▶ **Texte extrait**:
On ne peut exercer le métier selon une approche pédagogique qui place l’enfant au centre, sans l’avoir voulu avec détermination, en résistance et en rupture avec l’idéologie dominante. Or, l’offre pédagogique n’est pas visible. Les pratiques et les théories pédagogiques ne sont disponibles, ni dans la panoplie des outils didactiques commerciaux, ni dans le registre institutionnel de l’offre de formation professionnelle. Il faut donc se risquer, chercher, tâtonner, se tromper, corriger, innover, seul dans sa classe et, hors de la classe, se rapprocher de mouvements pédagogiques, mal connus, parfois contre la mauvaise réputation que leur fait la rumeur et malgré l’hostilité que leur manifestent les penseurs de l’enseignement « reconnus ». On peut donc traverser une carrière entière sans en avoir eu vent. Car, pour apprendre le métier en conformité avec la pensée dominante et en concordance avec la tradition, à l’abri du risque pédagogique, il suffit, quand on débute, d’observer autour de soi « ce qui se fait », d’écouter les aphorismes des anciens, de ceux qui ont de la bouteille, qui, autrefois débutants, avaient appris le métier de leurs anciens, qui l’avaient, eux-mêmes, appris… On peut aussi se référer aux méthodes des maitres qui nous ont éduqués pendant notre propre scolarité. La boucle est automatiquement fermée par transmission orale et contagion de croyances, par promiscuité.

Le maitre traditionnel :

Il est soumis à des contraintes institutionnelles historiques, spécifiques, qui n’existent pas hors de l’école. Elles lui sont « livrées » par la  tradition. Entre autres, il respecte des normes morales qu’on ne trouve nulle part ailleurs. Dans sa classe, apprendre est un devoir, ne pas apprendre est une faute ou une défaillance. Il doit exhorter, « stimuler » par de mauvaises notes, houspiller et menacer les élèves négligents ou rétifs, pour qu’ils apprennent leurs leçons.

▶ **Travail à faire**:
(1) Répondez aux questions suivantes d'après l'extrait :
(a) Dans quels deux registres les pratiques et les théories pédagogiques ne sont-elles pas disponibles ?
(b) Par quels moyens la boucle est-elle automatiquement fermée ?
(c) Dans la classe du maitre traditionnel, que représente le fait de ne pas apprendre ?
(2) Recopiez mot pour mot le passage de l'extrait qui commence par « Il est soumis » et se poursuit jusqu'à « apprennent leurs leçons. ».
Les lignes de données n'ont aucun rapport avec l'extrait.

▶ **Lignes de données**:
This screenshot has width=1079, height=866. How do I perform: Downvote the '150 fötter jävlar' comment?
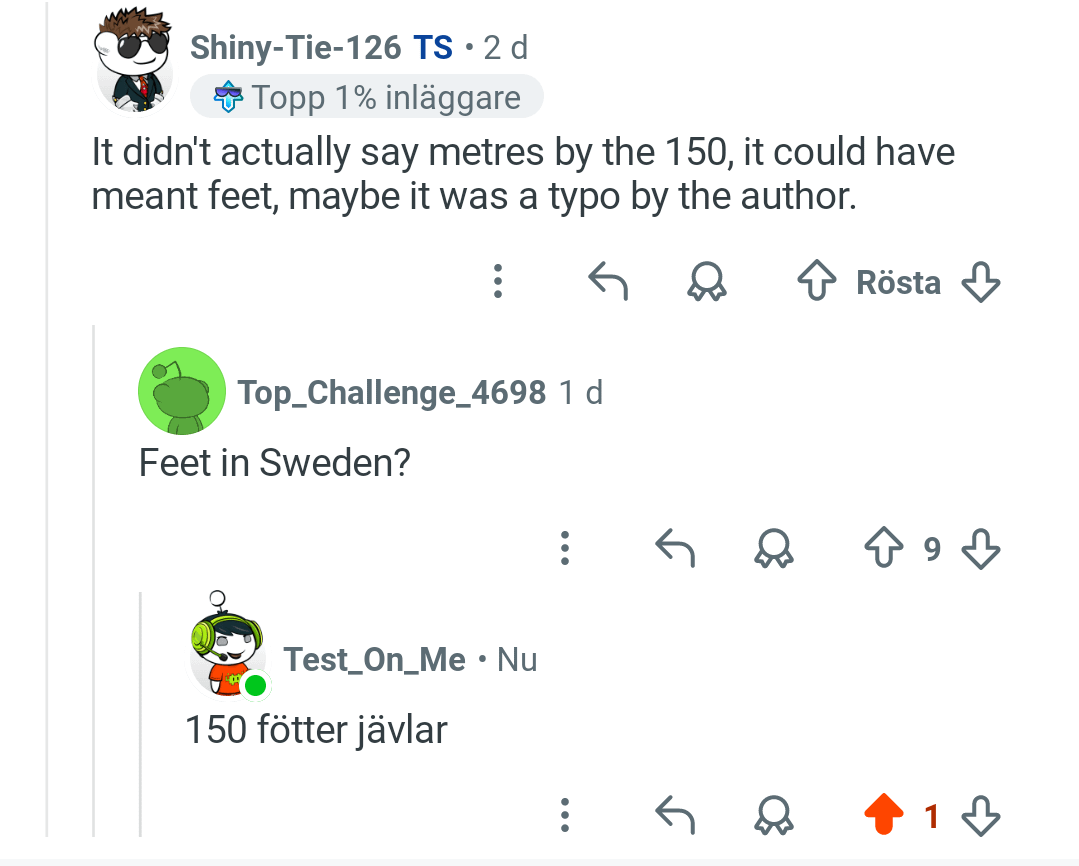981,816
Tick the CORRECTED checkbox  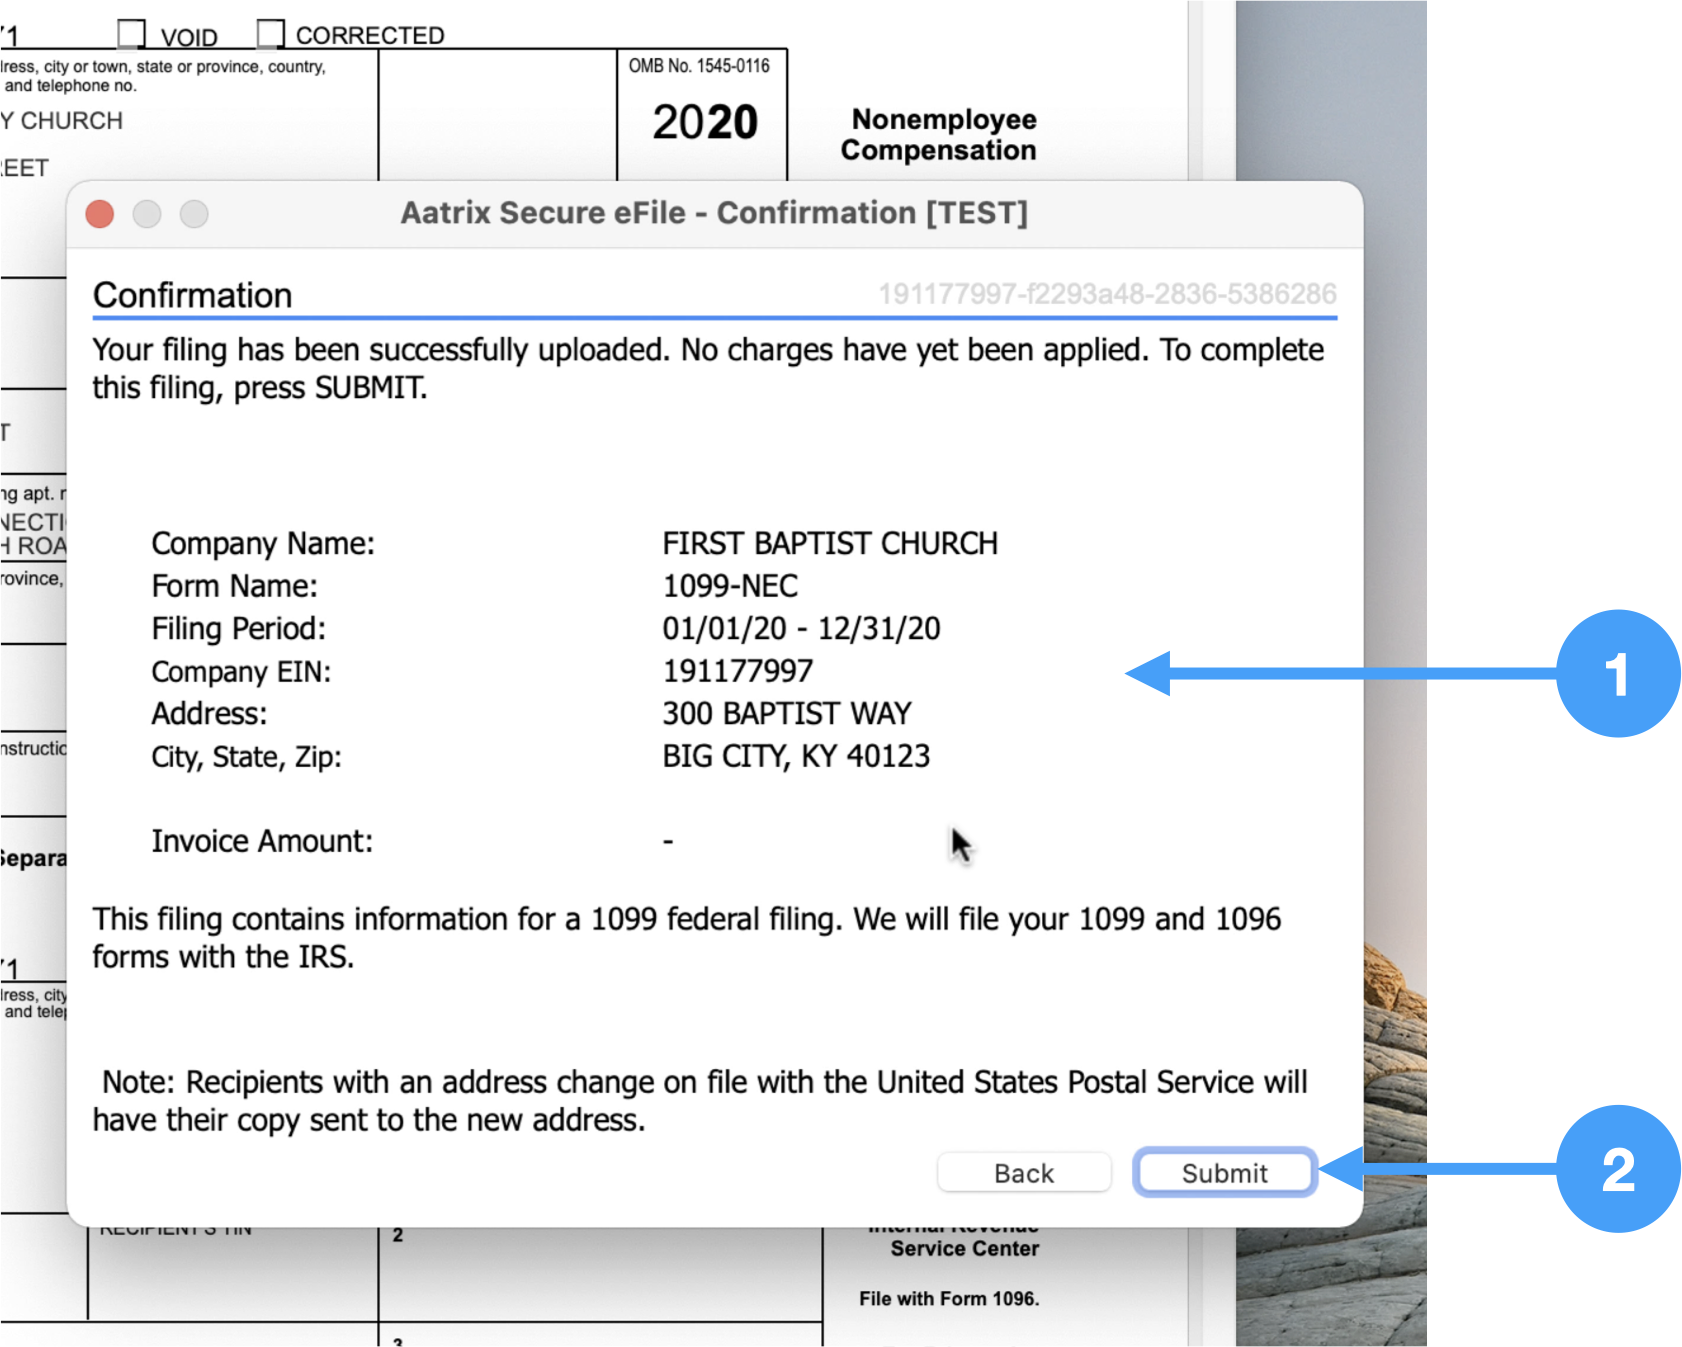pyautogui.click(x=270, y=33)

▶ **Réponses point par point**:
(1)
(a) Ni dans la panoplie des outils didactiques commerciaux, ni dans le registre institutionnel de l'offre de formation professionnelle.
(b) Par transmission orale et contagion de croyances, par promiscuité.
(c) Une faute ou une défaillance.

(2)
Il est soumis à des contraintes institutionnelles historiques, spécifiques, qui n’existent pas hors de l’école. Elles lui sont « livrées » par la  tradition. Entre autres, il respecte des normes morales qu’on ne trouve nulle part ailleurs. Dans sa classe, apprendre est un devoir, ne pas apprendre est une faute ou une défaillance. Il doit exhorter, « stimuler » par de mauvaises notes, houspiller et menacer les élèves négligents ou rétifs, pour qu’ils apprennent leurs leçons.